#### [Required action]
Please reproduce the listing below with "Locate an element on the screen" swapped for "Point to an element on the display" everywhere, leaving everything else unchanged.

#### [Working data]

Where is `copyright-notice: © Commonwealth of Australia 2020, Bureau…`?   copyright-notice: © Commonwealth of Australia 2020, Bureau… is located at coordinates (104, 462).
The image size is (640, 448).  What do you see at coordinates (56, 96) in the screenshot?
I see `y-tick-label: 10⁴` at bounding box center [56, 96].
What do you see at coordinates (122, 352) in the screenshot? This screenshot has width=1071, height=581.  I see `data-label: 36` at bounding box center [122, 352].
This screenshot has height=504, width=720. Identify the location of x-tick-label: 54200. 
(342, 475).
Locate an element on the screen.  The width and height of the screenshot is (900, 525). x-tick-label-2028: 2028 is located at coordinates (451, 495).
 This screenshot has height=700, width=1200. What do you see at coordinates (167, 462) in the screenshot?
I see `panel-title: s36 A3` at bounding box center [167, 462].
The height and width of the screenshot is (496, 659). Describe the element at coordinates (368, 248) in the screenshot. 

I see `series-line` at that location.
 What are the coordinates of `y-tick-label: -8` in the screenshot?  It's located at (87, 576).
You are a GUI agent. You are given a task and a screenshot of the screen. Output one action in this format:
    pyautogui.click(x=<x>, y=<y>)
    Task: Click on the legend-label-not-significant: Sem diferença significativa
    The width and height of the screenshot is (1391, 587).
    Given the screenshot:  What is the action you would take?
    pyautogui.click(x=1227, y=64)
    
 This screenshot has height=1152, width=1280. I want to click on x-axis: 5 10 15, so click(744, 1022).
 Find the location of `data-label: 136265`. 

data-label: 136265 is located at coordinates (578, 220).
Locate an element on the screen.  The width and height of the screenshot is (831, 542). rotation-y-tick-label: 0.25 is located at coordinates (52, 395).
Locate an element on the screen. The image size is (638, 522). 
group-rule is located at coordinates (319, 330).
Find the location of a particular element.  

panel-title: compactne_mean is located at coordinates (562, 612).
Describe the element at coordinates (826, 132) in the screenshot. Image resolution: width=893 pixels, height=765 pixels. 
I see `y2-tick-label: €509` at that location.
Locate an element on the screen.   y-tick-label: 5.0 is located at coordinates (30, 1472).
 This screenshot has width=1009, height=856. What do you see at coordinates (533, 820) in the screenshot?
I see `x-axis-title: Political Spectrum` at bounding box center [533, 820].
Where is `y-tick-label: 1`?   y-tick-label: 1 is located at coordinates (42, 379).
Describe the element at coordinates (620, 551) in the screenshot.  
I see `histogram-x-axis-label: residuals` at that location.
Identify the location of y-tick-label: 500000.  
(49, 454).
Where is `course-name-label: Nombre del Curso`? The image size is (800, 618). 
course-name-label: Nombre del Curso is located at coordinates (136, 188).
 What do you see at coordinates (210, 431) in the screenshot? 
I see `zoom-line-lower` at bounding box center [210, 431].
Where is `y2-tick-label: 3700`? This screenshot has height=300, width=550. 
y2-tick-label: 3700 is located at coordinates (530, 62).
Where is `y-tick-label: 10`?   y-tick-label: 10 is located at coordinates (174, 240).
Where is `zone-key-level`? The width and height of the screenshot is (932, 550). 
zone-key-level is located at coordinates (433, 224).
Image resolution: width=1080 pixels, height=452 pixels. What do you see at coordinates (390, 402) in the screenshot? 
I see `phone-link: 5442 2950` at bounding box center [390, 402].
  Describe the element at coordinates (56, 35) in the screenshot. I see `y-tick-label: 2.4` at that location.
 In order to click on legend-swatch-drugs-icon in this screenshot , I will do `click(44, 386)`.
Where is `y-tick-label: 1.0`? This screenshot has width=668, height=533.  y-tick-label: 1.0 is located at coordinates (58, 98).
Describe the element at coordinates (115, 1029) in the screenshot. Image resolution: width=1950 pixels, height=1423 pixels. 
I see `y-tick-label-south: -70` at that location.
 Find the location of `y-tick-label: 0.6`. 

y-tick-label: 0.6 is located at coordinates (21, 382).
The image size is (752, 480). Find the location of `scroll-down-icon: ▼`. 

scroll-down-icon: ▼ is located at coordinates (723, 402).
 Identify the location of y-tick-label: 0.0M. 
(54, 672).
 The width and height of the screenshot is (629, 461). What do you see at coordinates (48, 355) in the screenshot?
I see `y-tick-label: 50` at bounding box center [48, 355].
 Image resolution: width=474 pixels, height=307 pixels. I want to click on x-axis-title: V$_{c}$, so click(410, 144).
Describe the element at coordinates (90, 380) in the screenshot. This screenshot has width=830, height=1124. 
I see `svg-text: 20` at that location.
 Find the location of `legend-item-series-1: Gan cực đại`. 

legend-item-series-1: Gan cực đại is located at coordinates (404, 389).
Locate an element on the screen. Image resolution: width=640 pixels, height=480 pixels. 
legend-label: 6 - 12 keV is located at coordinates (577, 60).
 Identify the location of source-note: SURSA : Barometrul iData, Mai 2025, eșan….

#### [Completed exercise]
Where is `copyright-notice: © Commonwealth of Australia 2020, Bureau…`?   copyright-notice: © Commonwealth of Australia 2020, Bureau… is located at coordinates (104, 462).
The image size is (640, 448).  What do you see at coordinates (56, 96) in the screenshot?
I see `y-tick-label: 10⁴` at bounding box center [56, 96].
What do you see at coordinates (122, 352) in the screenshot? This screenshot has width=1071, height=581.  I see `data-label: 36` at bounding box center [122, 352].
This screenshot has height=504, width=720. Identify the location of x-tick-label: 54200. 
(342, 475).
Point to an element on the display.  The width and height of the screenshot is (900, 525). x-tick-label-2028: 2028 is located at coordinates (451, 495).
 This screenshot has height=700, width=1200. What do you see at coordinates (167, 462) in the screenshot?
I see `panel-title: s36 A3` at bounding box center [167, 462].
The height and width of the screenshot is (496, 659). Describe the element at coordinates (368, 248) in the screenshot. 

I see `series-line` at that location.
 What are the coordinates of `y-tick-label: -8` in the screenshot?  It's located at (87, 576).
You are a GUI agent. You are given a task and a screenshot of the screen. Output one action in this format:
    pyautogui.click(x=<x>, y=<y>)
    Task: Click on the legend-label-not-significant: Sem diferença significativa
    The width and height of the screenshot is (1391, 587).
    Given the screenshot:  What is the action you would take?
    pyautogui.click(x=1227, y=64)
    
 This screenshot has height=1152, width=1280. I want to click on x-axis: 5 10 15, so click(744, 1022).
 Find the location of `data-label: 136265`. 

data-label: 136265 is located at coordinates (578, 220).
Point to an element on the display.  The width and height of the screenshot is (831, 542). rotation-y-tick-label: 0.25 is located at coordinates (52, 395).
Point to an element on the display. The image size is (638, 522). 
group-rule is located at coordinates (319, 330).
Find the location of a particular element.  

panel-title: compactne_mean is located at coordinates (562, 612).
Describe the element at coordinates (826, 132) in the screenshot. Image resolution: width=893 pixels, height=765 pixels. 
I see `y2-tick-label: €509` at that location.
Point to an element on the display.   y-tick-label: 5.0 is located at coordinates (30, 1472).
 This screenshot has width=1009, height=856. What do you see at coordinates (533, 820) in the screenshot?
I see `x-axis-title: Political Spectrum` at bounding box center [533, 820].
Where is `y-tick-label: 1`?   y-tick-label: 1 is located at coordinates (42, 379).
Describe the element at coordinates (620, 551) in the screenshot.  
I see `histogram-x-axis-label: residuals` at that location.
Identify the location of y-tick-label: 500000.  
(49, 454).
Where is `course-name-label: Nombre del Curso`? The image size is (800, 618). 
course-name-label: Nombre del Curso is located at coordinates (136, 188).
 What do you see at coordinates (210, 431) in the screenshot? 
I see `zoom-line-lower` at bounding box center [210, 431].
Where is `y2-tick-label: 3700`? This screenshot has height=300, width=550. 
y2-tick-label: 3700 is located at coordinates (530, 62).
Where is `y-tick-label: 10`?   y-tick-label: 10 is located at coordinates (174, 240).
Where is `zone-key-level`? The width and height of the screenshot is (932, 550). 
zone-key-level is located at coordinates (433, 224).
Image resolution: width=1080 pixels, height=452 pixels. What do you see at coordinates (390, 402) in the screenshot? 
I see `phone-link: 5442 2950` at bounding box center [390, 402].
  Describe the element at coordinates (56, 35) in the screenshot. I see `y-tick-label: 2.4` at that location.
 In order to click on legend-swatch-drugs-icon in this screenshot , I will do `click(44, 386)`.
Where is `y-tick-label: 1.0`? This screenshot has width=668, height=533.  y-tick-label: 1.0 is located at coordinates (58, 98).
Describe the element at coordinates (115, 1029) in the screenshot. Image resolution: width=1950 pixels, height=1423 pixels. 
I see `y-tick-label-south: -70` at that location.
 Find the location of `y-tick-label: 0.6`. 

y-tick-label: 0.6 is located at coordinates (21, 382).
The image size is (752, 480). Find the location of `scroll-down-icon: ▼`. 

scroll-down-icon: ▼ is located at coordinates (723, 402).
 Identify the location of y-tick-label: 0.0M. 
(54, 672).
 The width and height of the screenshot is (629, 461). What do you see at coordinates (48, 355) in the screenshot?
I see `y-tick-label: 50` at bounding box center [48, 355].
 Image resolution: width=474 pixels, height=307 pixels. I want to click on x-axis-title: V$_{c}$, so click(410, 144).
Describe the element at coordinates (90, 380) in the screenshot. This screenshot has width=830, height=1124. 
I see `svg-text: 20` at that location.
 Find the location of `legend-item-series-1: Gan cực đại`. 

legend-item-series-1: Gan cực đại is located at coordinates (404, 389).
Point to an element on the display. Image resolution: width=640 pixels, height=480 pixels. 
legend-label: 6 - 12 keV is located at coordinates (577, 60).
 Identify the location of source-note: SURSA : Barometrul iData, Mai 2025, eșan….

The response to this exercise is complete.